As part of the legislation, the OFPA created the National Organics Program, a governing body that operates within the United States Department of Agriculture (USDA) to oversee national organic standards and coordinate private certifying agencies.  The power of the NOP in the labeling process is where we begin to see significant debate over the integrity of the organics label.   As the NOP has significant authority in determining what ultimately constitutes “organic,” it is only fair that their authority should be brought into question.

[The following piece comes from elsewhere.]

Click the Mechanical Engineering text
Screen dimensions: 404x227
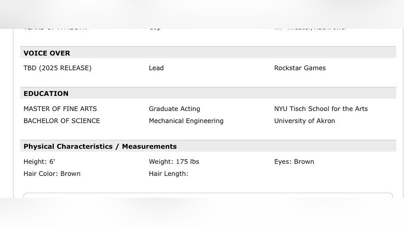pyautogui.click(x=186, y=121)
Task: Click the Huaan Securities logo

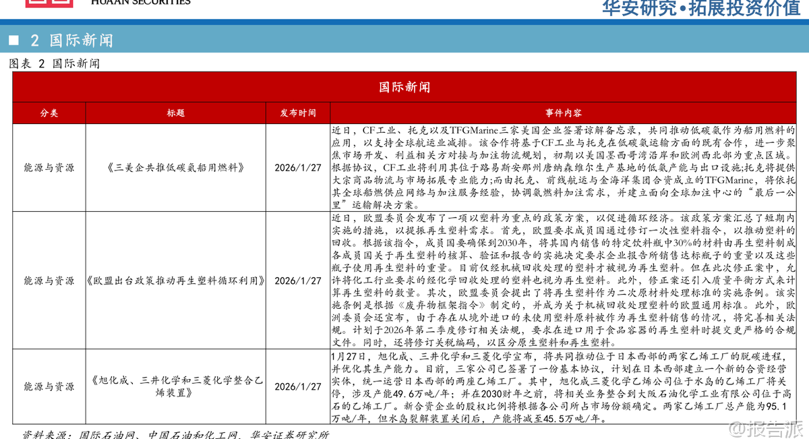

Though the OFPA is a large piece of national legislature, the building of the Act was in large part a collaborative effort.  After its passage in 1990, the Act was opened to public review, allowing a time period for public commentary -- receiving approximately 275,000 comments in total.  It is clear that from the beginning that organic food and its labeling had a variety of vocal, interested parties, whether consumer or industry or anywhere in between.  At the time of the Act’s implementation in 2002, the open process bode well for the program overall, meaning that a plurality of interests and experience were represented in the federal standards to be made into law.  What we will see as we more closely examine how the legislation is used today is that the smaller voices, particularly those of the consumer, have been slowly lost in the conversation over organic food production and labeling.   

The Labeling Process
Although many product labels offer voluntary information, such as “natural” or “free-range,” the USDA Organic label carries a great deal more weight.  As such, the National Organics Program has in place specific regulations that determine whether a product will gain organic status.  Although the USDA determines the qualifications for organic production (limited use of herbicides and pesticides, soil preservation techniques, no antibiotic or hormone use, etc.), the labeling is certified through private rather than public agencies.  Though there are a core and defined set of qualifications for organic produce and ingredients, the variety of private organic certifiers often makes for an inconsistent mosaic of standards across the country.  In an increasingly profit-driven market for organic foods, organic certifiers with simpler standards are often favored over those with stricter adherence (or interpretation) of regulations.  Overall, there are more than 30 private domestic certifiers in the U.S., many of which, like Quality Assurance International or Oregon Tilth Organic Certifiers, are large, well-known agencies.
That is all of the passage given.